The Secret to Latte Art

30 May 2014 by Mathias Meyer

I've been practicing my latte art at home as of late. I have a Rancilio Silvia machine, which packs a decent punch regarding pressure and steam, much better than the Gaggia Classic I had before.

The Gaggia had a nozzle that pulled in air to steam to make up for the lack of pressure, which lead to foam that's still far from that glorious micro foam you need for pouring that nice rosetta on your flat white.

Pressure is an important part of getting that micro foam action at home.

Beyond that, though, the most important ingredient for great micro foam and the essence of latte art is: fresh, whole milk.

None of that low fat crap, unhomogenized full fat milk. Unhomogenized is rather important, as homogenized has a different taste, overshadowing the aromas coming from the espresso. Plus, the foam it creates is stiffer than what you need for good latte art.

That makes pressure and fresh, full fat milk the two most important ingredients.

But how do you steam the milk, in a cup? No, you need a nice jug, one that lets the milk flow gently into the cup. In Berlin's coffee shop, the steaming milk jugs from Rattleware are fairly standard. So I got one for myself, and it makes a big difference.

Now that you have the main ingredients in place, how do you make the actual latte art? Steaming the milk is an art on its own, so I ended up asking my local baristas for some advice on how they're doing it.

You start by getting some air into the milk. How much air depends on the amount of foam you want to have. I only put in a little air for a flat white, as it only has a thin layer on top.

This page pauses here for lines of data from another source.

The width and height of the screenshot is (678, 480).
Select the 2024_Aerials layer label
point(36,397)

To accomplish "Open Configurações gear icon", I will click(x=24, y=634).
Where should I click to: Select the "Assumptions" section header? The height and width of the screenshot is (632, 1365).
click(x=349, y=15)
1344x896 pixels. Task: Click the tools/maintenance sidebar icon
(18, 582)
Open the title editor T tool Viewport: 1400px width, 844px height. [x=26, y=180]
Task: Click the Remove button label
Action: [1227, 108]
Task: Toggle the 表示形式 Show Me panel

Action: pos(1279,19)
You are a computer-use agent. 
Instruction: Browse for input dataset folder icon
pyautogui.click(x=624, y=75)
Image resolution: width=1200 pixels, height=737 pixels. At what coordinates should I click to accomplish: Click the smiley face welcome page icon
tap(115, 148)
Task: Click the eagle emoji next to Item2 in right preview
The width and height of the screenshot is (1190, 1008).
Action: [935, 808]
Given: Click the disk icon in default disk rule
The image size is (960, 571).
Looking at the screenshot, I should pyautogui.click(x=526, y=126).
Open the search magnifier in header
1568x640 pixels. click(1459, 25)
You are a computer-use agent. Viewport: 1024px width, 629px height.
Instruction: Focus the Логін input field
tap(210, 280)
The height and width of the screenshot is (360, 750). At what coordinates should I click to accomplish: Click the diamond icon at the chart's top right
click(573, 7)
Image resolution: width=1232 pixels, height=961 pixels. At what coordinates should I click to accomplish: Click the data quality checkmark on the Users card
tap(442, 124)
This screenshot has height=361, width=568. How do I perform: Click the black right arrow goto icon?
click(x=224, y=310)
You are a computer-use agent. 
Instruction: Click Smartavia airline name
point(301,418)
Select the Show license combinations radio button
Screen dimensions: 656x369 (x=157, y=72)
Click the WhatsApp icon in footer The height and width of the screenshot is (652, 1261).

While foaming, you want to keep the nozzle right underneath the milk's surface. Initially, you can pull it out slightly to get air in. Make sure to not do that for too long, as the foam gets stiffer and the bubbles will be bigger the longer you let air in. If you hold the pitcher at a slight angle, you'll notice that it only takes pulling the nozzle out a little bit to let air flow in on one side of it. Nifty!

Then, once an initial amount of air is in the milk, keep the nozzle on the side of the pitcher at an angle that lets the milk swirl around. That way, you fold the air that's now in the milk over and over, building a nice layer of microfoam on top while reducing the size of the bubbles more and more.

That turned out to be the one secret and tip that I needed to start pouring some nicer rosettas at home.

Three steps:

  • Get some air into the milk by keeping the nozzle just at the surface
  • Keep the nozzle right under the surface for the remainder of the steaming
  • Keep the nozzle close to the pitcher's wall at an angle to cause a swirl

The colder the milk initially, the more time you have to fold the milk.

Repurcussing the initial requirements for a good microfoam:

  • Cold, fresh, whole milk (no low fat, unhomogenized, in short: real milk)
  • A pitcher that supports pouring the milk flowing thinly
  • Steam with good pressure

When is the foam done? I keep one hand under the pitcher while steaming the milk. When the pitcher gets too hot to hold in your hand, that's when the milk is done. The longer you'll leave the milk to steam, the hotter the foam will be, eventually not making for good microfoam pouring material anymore as it's too stiff. If I'd want a burnt latte I could go to Starbucks instead. Make sure to knock the pitcher flat on a surface a few times to get rid of the bigger bubbles.

Once you have the foam ready, the last step is the pouring into the cup.

Another trick I learned from my local barista friends is to pour the milk in a swirl, ever so slowly in the beginning. That way you don't pour your entire foam into the cup initially, but you spread a nice layer on top of the espresso. When you're close to filling the cup, leave the pitcher on the opposide side, shaking it to and fro with a steady hand, letting the milk swing into the beverage while slowly moving your hand back. The movement of the milk should move white milk stripes through the cup as if by magic.

Finishing off the master piece, you take one swing across the rosetta to give it that nice little finish.

You need to practice the above quite a bit, so be ready to pour lots of milk in the near future. But heck, who doesn't enjoy drinking one good coffee after another? Helps to have your friends or colleagues around too.

One more thing I've learned: crema matters less for a good microfoam experience than I thought. In fact, it doesn't matter at all. A good espresso stands on its own, whether it has a thick crema or not.